■ **Assigned task**:
Nothing but the lines from the one containing "Task: Open the Object Mode dropdown" through the end of the entries should be set down, each exactly as written.

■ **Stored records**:
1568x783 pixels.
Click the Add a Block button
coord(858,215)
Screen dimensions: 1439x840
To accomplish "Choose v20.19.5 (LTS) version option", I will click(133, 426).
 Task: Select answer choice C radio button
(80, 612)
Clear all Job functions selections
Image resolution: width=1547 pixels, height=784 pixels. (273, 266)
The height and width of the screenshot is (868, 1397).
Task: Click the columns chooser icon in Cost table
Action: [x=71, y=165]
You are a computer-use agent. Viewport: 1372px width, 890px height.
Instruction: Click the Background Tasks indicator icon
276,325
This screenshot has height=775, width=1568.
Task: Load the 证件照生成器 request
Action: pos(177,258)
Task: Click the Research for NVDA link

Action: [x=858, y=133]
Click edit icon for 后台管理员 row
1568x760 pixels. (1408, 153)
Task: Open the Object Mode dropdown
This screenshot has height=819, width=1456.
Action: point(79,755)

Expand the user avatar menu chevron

■ **Answer to this task**:
Task: Open the Object Mode dropdown
This screenshot has height=819, width=1456.
Action: point(79,755)

Expand the user avatar menu chevron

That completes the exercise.